The reliance of AI inference on expensive DRAM is loosening. AMD announced the acquisition of memory optimization company MEXT, bringing AI-driven flash memory optimization technology into data centers. This signals a structural migration in AI storage architecture, with only one core driving force: the cost of flash memory is only 1/55 that of DRAM.

On Monday, AMD announced the completion of its acquisition of MEXT for an undisclosed amount. MEXT has developed AI-driven predictive memory technology aimed at making flash memory behave more like DRAM, expanding available memory capacity while maintaining performance and efficiency. AMD stated that the acquisition will expand its AI product portfolio, helping data center customers to improve performance, reduce total cost of ownership, and accelerate workload deployment. "Demand for memory is growing across every segment of enterprise computing," AMD said in a statement.

The acquisition news spurred AMD's stock price to rise 7.7% to $550.75 on Monday, with its market value approaching $900 billion, while the S&P 500 index as a whole rose 1.8% that day. AMD's cumulative increase this year has reached 323%. Last Friday, Citi upgraded AMD’s rating from neutral to buy, raising the target price from $460 to $575.

It is noteworthy that Apple started promoting its "LLM in a Flash" edge-side solution as early as 2024. Behind this strategy is the intensifying DRAM supply crisis. According to TrendForce data, high-bandwidth memory (HBM) now accounts for about a quarter of all DRAM wafer capacity, and DRAM contract prices soared about 90% quarter-on-quarter in Q1 2026. Citrini Research points out that AI storage demand is now so huge that it requires multiple architectural layers; flash memory does not replace HBM, but rather accommodates overflow demand in terms of capacity—this architectural reconstruction is redefining the pricing throughout the AI storage supply chain.

Memory Tax Crisis: Bottleneck Spreads from AI to the Entire Economy

According to Morgan Stanley analysts led by Shawn Kim earlier this month, soaring memory prices and supply shortages are evolving into full-scale risks for the digital economy, "spreading from AI infrastructure bottlenecks to hardware profit margins, device affordability, cloud costs, inflation, and even policy levels." This pressure already has concrete evidence: Xbox CEO Asha Sharma stated last week that memory costs have surged about fivefold in the past two years, making it impossible for the company to produce the quantity of game consoles consumers want.

HBM’s continuous encroachment on DRAM capacity is the core driver of this crisis.
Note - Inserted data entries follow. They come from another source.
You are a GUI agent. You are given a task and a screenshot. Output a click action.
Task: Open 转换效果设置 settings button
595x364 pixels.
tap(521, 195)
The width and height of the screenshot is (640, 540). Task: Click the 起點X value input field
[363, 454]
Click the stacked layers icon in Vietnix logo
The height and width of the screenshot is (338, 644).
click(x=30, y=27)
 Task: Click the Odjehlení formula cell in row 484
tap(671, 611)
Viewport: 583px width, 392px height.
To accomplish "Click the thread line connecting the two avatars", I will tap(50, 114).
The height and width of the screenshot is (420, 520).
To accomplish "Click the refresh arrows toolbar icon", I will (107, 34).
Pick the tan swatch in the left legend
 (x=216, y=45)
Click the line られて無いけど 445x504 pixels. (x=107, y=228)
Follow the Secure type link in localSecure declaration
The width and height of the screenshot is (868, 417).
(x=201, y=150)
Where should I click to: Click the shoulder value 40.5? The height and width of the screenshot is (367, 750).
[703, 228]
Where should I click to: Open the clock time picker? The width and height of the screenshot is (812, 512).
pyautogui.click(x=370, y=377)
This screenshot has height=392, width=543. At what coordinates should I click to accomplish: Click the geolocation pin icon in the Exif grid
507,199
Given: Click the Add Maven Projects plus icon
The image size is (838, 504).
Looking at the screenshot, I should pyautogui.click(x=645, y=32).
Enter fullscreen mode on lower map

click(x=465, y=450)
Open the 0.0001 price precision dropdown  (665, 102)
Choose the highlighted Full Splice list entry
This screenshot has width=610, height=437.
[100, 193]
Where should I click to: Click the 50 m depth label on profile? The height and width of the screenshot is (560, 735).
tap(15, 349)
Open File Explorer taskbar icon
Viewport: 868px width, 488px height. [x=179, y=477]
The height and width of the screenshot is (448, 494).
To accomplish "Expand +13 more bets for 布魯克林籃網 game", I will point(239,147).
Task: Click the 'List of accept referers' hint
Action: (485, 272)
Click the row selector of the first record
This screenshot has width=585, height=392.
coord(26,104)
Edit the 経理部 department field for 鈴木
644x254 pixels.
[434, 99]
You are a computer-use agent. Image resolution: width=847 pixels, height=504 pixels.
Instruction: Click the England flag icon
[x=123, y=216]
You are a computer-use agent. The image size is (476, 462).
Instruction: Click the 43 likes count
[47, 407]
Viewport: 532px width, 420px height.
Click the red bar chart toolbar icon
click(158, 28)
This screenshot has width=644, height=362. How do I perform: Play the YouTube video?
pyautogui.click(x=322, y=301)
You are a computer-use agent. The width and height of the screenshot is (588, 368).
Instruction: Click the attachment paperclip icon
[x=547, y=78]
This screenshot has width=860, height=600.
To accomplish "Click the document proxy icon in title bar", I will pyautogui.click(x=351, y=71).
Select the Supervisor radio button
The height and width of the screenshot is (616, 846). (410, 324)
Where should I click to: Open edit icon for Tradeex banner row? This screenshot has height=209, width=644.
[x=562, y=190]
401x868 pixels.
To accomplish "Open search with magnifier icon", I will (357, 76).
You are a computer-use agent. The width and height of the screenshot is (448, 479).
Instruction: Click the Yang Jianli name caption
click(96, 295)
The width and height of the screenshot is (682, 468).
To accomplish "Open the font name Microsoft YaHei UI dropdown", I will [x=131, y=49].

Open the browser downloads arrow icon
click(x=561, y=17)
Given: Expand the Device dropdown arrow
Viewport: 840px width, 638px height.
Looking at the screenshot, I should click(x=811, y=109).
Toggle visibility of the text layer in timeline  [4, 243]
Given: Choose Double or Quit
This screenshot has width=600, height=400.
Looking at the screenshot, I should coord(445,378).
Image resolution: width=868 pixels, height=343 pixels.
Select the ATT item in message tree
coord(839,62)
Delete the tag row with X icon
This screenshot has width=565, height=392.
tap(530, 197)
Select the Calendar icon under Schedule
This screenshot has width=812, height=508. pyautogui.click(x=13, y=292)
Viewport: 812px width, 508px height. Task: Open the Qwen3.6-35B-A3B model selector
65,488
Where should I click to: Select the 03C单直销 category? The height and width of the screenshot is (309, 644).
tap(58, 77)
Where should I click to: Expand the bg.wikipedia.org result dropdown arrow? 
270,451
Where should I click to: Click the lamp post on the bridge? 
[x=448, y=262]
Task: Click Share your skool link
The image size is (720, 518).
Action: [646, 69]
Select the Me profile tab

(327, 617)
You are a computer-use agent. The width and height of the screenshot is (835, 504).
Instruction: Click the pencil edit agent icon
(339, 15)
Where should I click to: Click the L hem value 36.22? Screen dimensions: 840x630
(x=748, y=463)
Based on data from TrendForce and disclosures from Samsung, SK Hynix, and Micron, HBM’s share of DRAM wafer capacity has jumped from 2% in 2020 to an estimated 25% in 2026. Hyperscale cloud providers pre-purchase future wafer production through multi-year contracts, further squeezing available standard chip capacity for phones and PCs.

The construction of new DRAM capacity also faces structural constraints. Capacity expansion relies on EUV lithography machines to imprint finer linewidths, with each EUV device costing as much as $200 million, and a new wafer fab requiring billions of dollars, with construction taking years even under optimal conditions. This supply rigidity is the fundamental reason for the sustained shortage.

55x Cost Difference: The Economic Logic of Flash Replacement

According to Citrini Research calculations, the per-bit cost of flash memory is about 1/55 that of DRAM—QLC NAND is roughly $0.05 per GB, DDR5 DRAM is around $2.75 per GB, and HBM3E reaches as high as $15 per GB. The exploitable space of this price difference lies in the largest single memory consumption in AI inference—KV cache (which records all previous context tokens during each step of model generation and can grow to hundreds of GB in long conversations)—whose requirements for read speed are far lower than those of model weights decoding. For such sequentially-read data, DRAM's speed advantage is greatly reduced, while the capacity advantage of flash memory is fully realized.

The expansion path of flash is fundamentally different from that of DRAM. Flash increases capacity by vertically stacking more cell layers, relying on existing factory deposition and etching processes without requiring new lithography nodes and without consuming EUV resources. Flash controllers are produced with mature 6/7nm processes, far from the bottleneck nodes that limit advanced processes.

A previous paper by Apple researchers, "LLM in a Flash," provides methodological backup: by storing large language model parameters in device flash memory and loading them into DRAM as needed, it is possible to run models exceeding DRAM capacity limits on devices with limited DRAM, and achieve inference speeds on CPU and GPU 4-5 times and 20-25 times faster, respectively, than naïve loading methods.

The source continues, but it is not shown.